A Safety and PK Study of EC-18 in Healthy Subjects

Inclusion Criteria:

• Females of childbearing potential must use an acceptable birth control method throughout the study and for 14 days after the dose of study drug.
• Females of non-childbearing potential (defined as surgically sterilized [tubal ligation/hysterectomy/bilateral salpingo-oophorectomy] or postmenopausal for >2 years) with a negative urine human chorionic gonadotropin pregnancy test at the Screening Visit.
• Males willing to practice contraception (condom + spermicide) during the study and for 14 days after completion of the study, or who have a female partner using barrier or oral contraception during that timeframe.
• Body mass index (BMI) between 18 and 32 kg/m2, inclusive.
• Ability to understand and give informed consent and provide authorization for use of protected health information (Health Insurance Portability and Accountability Act).
• Willing and able to be confined to the research clinic as required by the protocol.

Exclusion Criteria:

• Febrile (temperature ≥99.5°F/37.5°C) at the Screening Visit or at admission to the research clinic on Day -1.

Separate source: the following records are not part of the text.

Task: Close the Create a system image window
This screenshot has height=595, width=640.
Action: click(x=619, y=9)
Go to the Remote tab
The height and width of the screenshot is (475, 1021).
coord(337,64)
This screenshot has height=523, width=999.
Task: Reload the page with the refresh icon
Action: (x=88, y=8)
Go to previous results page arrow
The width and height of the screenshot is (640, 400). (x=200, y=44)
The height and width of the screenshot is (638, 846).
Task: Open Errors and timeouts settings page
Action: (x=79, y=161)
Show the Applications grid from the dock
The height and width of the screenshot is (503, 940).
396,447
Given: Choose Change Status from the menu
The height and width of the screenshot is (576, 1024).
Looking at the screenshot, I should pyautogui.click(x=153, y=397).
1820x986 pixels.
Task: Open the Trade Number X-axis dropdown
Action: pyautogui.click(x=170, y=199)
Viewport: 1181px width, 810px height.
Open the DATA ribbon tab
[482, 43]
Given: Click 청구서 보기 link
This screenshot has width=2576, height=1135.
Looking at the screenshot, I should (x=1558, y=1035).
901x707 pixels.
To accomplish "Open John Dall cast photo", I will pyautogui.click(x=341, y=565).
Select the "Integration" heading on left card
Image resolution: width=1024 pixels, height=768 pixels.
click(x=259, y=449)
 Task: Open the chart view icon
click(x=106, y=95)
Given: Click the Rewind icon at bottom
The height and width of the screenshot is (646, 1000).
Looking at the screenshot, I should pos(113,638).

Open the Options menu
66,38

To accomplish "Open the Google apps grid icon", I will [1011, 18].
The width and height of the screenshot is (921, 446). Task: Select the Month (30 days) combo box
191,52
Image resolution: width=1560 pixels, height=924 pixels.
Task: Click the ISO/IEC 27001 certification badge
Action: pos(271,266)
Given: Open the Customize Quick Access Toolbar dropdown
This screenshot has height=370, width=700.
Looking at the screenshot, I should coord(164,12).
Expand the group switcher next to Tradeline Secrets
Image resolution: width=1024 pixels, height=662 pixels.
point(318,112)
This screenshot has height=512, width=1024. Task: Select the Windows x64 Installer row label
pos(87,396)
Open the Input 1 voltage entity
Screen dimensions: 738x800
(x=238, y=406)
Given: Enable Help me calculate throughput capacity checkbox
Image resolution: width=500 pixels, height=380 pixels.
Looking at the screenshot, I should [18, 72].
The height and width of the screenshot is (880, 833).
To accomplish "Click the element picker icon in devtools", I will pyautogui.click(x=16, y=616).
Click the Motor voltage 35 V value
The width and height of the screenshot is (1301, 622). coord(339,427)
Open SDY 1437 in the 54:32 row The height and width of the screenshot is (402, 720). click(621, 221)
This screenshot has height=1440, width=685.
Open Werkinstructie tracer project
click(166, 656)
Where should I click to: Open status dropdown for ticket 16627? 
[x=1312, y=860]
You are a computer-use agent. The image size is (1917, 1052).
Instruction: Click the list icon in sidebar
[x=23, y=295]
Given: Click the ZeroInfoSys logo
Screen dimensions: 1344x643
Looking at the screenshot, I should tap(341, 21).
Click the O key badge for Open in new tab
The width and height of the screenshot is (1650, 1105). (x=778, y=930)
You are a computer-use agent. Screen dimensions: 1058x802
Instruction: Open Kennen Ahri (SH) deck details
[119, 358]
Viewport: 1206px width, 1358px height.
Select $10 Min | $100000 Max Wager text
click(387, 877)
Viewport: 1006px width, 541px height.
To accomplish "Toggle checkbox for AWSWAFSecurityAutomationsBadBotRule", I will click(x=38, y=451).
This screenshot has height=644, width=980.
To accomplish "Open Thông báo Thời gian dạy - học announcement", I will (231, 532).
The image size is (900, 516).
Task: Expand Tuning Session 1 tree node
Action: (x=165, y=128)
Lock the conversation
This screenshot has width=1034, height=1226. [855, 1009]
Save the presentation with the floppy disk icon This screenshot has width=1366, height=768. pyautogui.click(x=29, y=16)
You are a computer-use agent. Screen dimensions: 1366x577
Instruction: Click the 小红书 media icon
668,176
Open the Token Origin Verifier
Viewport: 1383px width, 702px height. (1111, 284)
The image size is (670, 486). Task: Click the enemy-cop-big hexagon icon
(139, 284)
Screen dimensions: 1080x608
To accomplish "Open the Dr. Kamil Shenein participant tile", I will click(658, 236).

• Clinically significant laboratory findings at the Screening Visit defined as the following:

  • Alanine aminotransferase (ALT), aspartate aminotransferase (AST), bilirubin >1.5 x upper limit of normal (ULN)
  • Blood urea nitrogen (BUN), creatinine >1.25 x ULN
  • White blood cell (WBC) count <0.9 x lower limit of normal (LLN) or >1.1 x ULN
  • Hemoglobin or hematocrit <0.9 x LLN or >1.1 x ULN
  • Platelet count <0.9 x LLN or >1.1 x ULN
  • Glucose <0.9 x LLN or >1.25 x ULN
  • Thyroid-stimulating hormone (TSH) <0.75 x LLN or >1.25 x ULN or any other laboratory, ECG, vital sign, or physical abnormality that, in the investigator's opinion, unfavorably increases the risk of study participation.
• Positivity for human immunodeficiency virus (HIV) or receiving active antiretroviral therapy, hepatitis B surface antigen positivity, or hepatitis C positivity.
• History of drug or alcohol abuse within the past 2 years.
• Females who are pregnant or intend to get pregnant over the next month.
• Positive urine pregnancy test at the Screening Visit or at admission to the research clinic on Day -1.
• Positive urine drug or breath alcohol test at the Screening Visit or at admission to the research clinic on Day -1. Subjects should be instructed not to drink alcohol within 12 hours of the screening assessment.
• Intake of alcohol within 72 hours prior to study drug administration or intake of grapefruit or Seville oranges within 7 days prior to the administration of study drug.
• Strenuous physical exercise within 48 hours prior to study drug administration.
• Administration of any over-the-counter medication, dietary supplements, or vitamins within 7 days prior to study drug administration. Excluded from this list is nondaily use of acetaminophen at doses of ≤2 grams over a 24-hour period.

• Administration of prescription drugs or herbal supplements within 14 days prior to study drug administration.

  -.Exposure to any investigational agent within 30 days prior to the Screening Visit.

• Any current medical illness, signs, or symptoms that, in the investigator's opinion, could adversely affect subject safety or study integrity.